+++Stadtgespräch Null & Wichtig: Lüneburgs Gastro-Szene im Umbruch?+++

von Jörg Mandt im September 2015

+++Neuer Pizza-Tempel und Rock-Garantie vom Zwick-Wirt!++

„Wir haben die höchste Kneipendichte Deutschlands!“ Viele Lüneburger vertrauen auf eine Statistik, die man ihnen in der Jugend mit einem der ersten Biere servierte: Unsere kleine Salz- und Hansestadt verfüge, auf die Einwohnerzahl gerechnet, über die meisten Kneipen im ganzen Land. Das ist eine Mär, eine moderne Sage, die vielleicht vor Jahren von einem wirklich kreativen Stadtvermarkter in Umlauf gebracht wurde und von Generation zu Generation weitergegeben wurde. Fakt ist: Der deutsche Kneipengürtel befindet sich entlang des Mains. Fakt ist leider auch, dass viele Lüneburger Wirte mit dem Umsatz in diesem Jahr höchst unzufrieden sind. Grund dafür war das Wetter, zu kalt oder zu heiß für guten Bierumsatz, Nachzahlungen an das Finanzamt, der neue Mindestlohn, rückläufige Besucherzahlen beim Stadtfest (zumindest von zahlenden Besuchern, viele bringen ihre Getränke ja im Rucksack mit…). Nun hoffen viele Wirte auf einen goldenen Herbst und das „Wintermärchen Weihnachtsstadt Lüneburg“.
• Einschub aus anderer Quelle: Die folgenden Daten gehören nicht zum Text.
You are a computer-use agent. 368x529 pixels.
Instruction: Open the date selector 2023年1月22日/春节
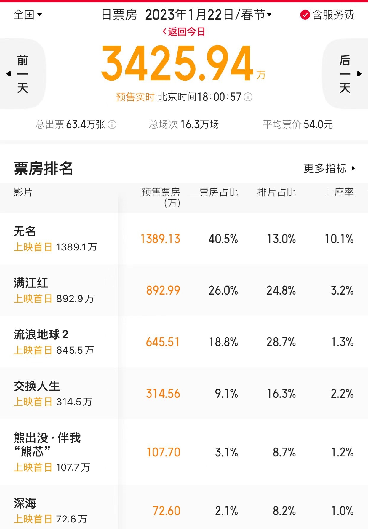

Die Lüneburger Gastro-Szene ist im Umbruch und in den nächsten drei bis fünf Jahren wird es in unserer Stadt ein „Kneipen-Sterben“ geben. Grund dafür sind weggebrochene Gästezielgruppen, wie die Soldaten, die einst jeden Abend in Fünferreihen am Stint ihr Bier kippten. Und auch die Studenten sind keine sichere Bank mehr, nicht nur das ihre Anzahl abgenommen hat, das Studium an der „Elite-Uni“ Leuphana, lässt kaum noch Freiräume für ausgedehnte Kneipentouren.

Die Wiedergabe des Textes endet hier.